Northern Ireland History

Whereas the Republic of Ireland was born out of a nationalist demand, Northern Ireland arose out of a defensive reaction on the part of a people who never quite became nationalists of any sort. Not being nationalists, Ulster Protestants had no vision of a national fulfillment in which all conflicts would be resolved; on the contrary, they assumed that conflict was inevitable and that constant vigilance was required on the part of the Orangemen and the "Special Constabulary" into which their paramilitary force of 1912-14 had been transformed. This assumption that their state would always be rejected by their "enemies" dissuaded the Unionist governments elected by the Protestant majority from 1921 to the 1970s from even trying to win the allegiance of the Catholics.

Members of that minority, however, were convinced by nationalist ideology that sooner or later Irish unity would be attained; they refused to face the fact that partition was a reality that would not go away.
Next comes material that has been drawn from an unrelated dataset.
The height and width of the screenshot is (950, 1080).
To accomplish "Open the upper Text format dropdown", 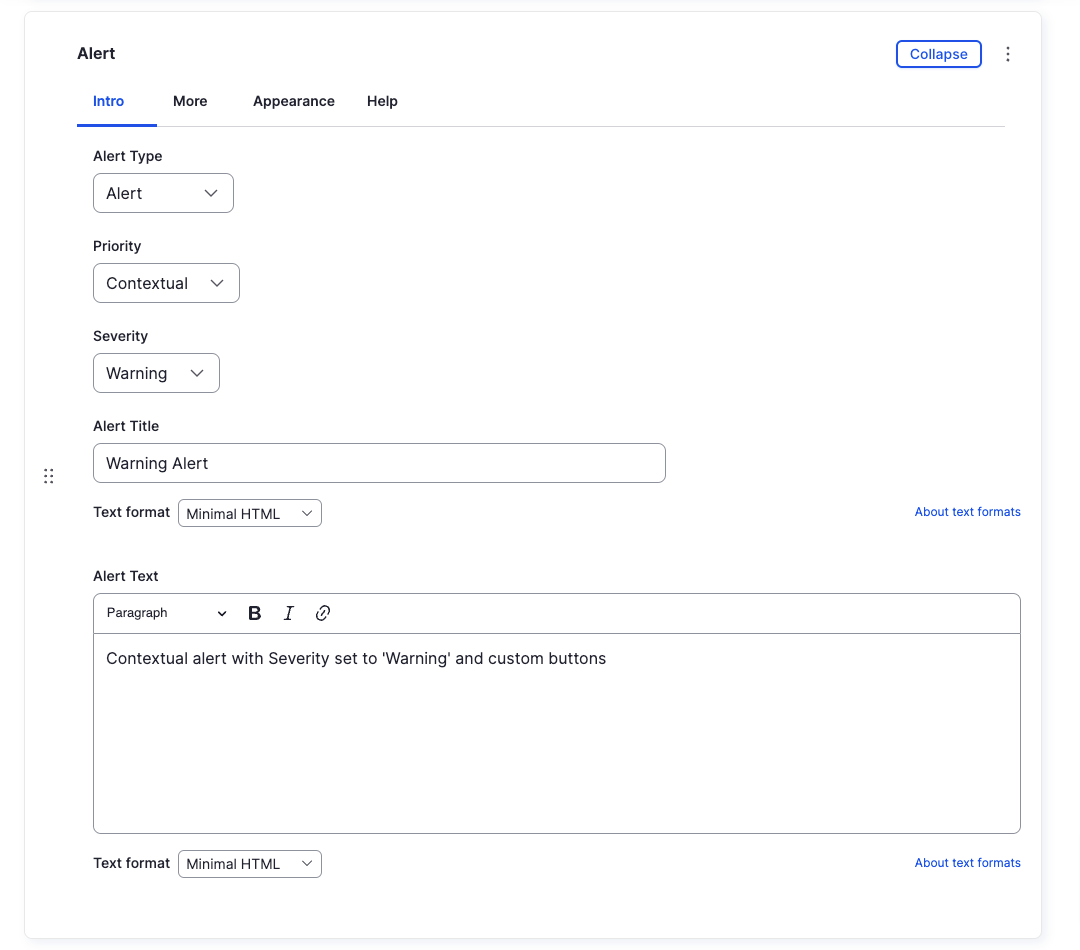I will 249,513.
Thus in the North the assumptions of both Catholics and Protestants tended to inhibit reconciliation.
Nevertheless, several factors more conducive to rapprochement were at work in the decades after World War II. The decline of Northern Ireland's traditional industries (shipbuilding, linen, agriculture) turned the government's attention to industrial development.

Some Unionists--notably Terence O'Neill (b. 1914), who served as prime minister (1963-69)--realised that better relations with the Republic of Ireland and with the North's Catholic minority were important to potential investors. O'Neill's overtures struck a responsive chord as the republic was coming to prefer prosperity and interdependence with its neighbors to austere self-sufficiency.
The postwar growth of the welfare state in Great Britain gave many northern Catholics a practical reason for accepting the British connection. Unfortunately for O'Neill, such acceptance was expressed not so much in votes for him as in demonstrations for "British rights" led by Bernadette Devlin (b. 1947), and others beginning in 1968. In turning their attention from "Irish unity" to "British rights," northern Catholics were making an important, if hesitant, step toward rapprochement.

Not all northern Unionsists were ready for rapprochement: a section of them, represented by the Rev. Ian Paisley, were unwilling to accept the premise that Catholics might ever cease to be enemies. O'Neill resigned in the face of attacks from these "loyalists" and was succeeded by James Chichester-Clark (b. 1923), who requested British troops to keep the peace between civil rights demonstrators and extremist Unionist mobs. Even with the backing of troops, the state was collapsing, and its inability to provide minimal protection for its Catholic citizens led to the recrudescence of the IRA first as a community defense force and then as an assailant of the crumbling state. The decision of Brian Faulkner, who became prime minister in 1971, to intern IRA suspects without trial led to increasing violence. The final dissolution of the Northern Irish state was recognized by the imposition of "direct rule" from London in March 1972.

The crisis dragged on because no effective state replaced the rickety one that had collapsed in 1969-72. An experimental "power-sharing" government of Protestants and Catholics was brought down by a Unionist general strike in 1974. A new provincial assembly was elected in 1982, and in 1985, The UK and Ireland concluded an agreement that for the first time gave the Irish government an advisory role in Northern Irish affairs. Nevertheless, Northern Ireland remained beset by violence until 1994, when secret British negotiations with the IRA finally produced a cease-fire, which remained in effect until 1996. In 1995 the British and Irish governments issued a "framework document" in which they pledged cooperation to create a new political dispensation for Northern Ireland. In 1998 all the parties signed up to the Good Friday Agreement, which bestows a form self governmentto a cross community parliament based at Stormont.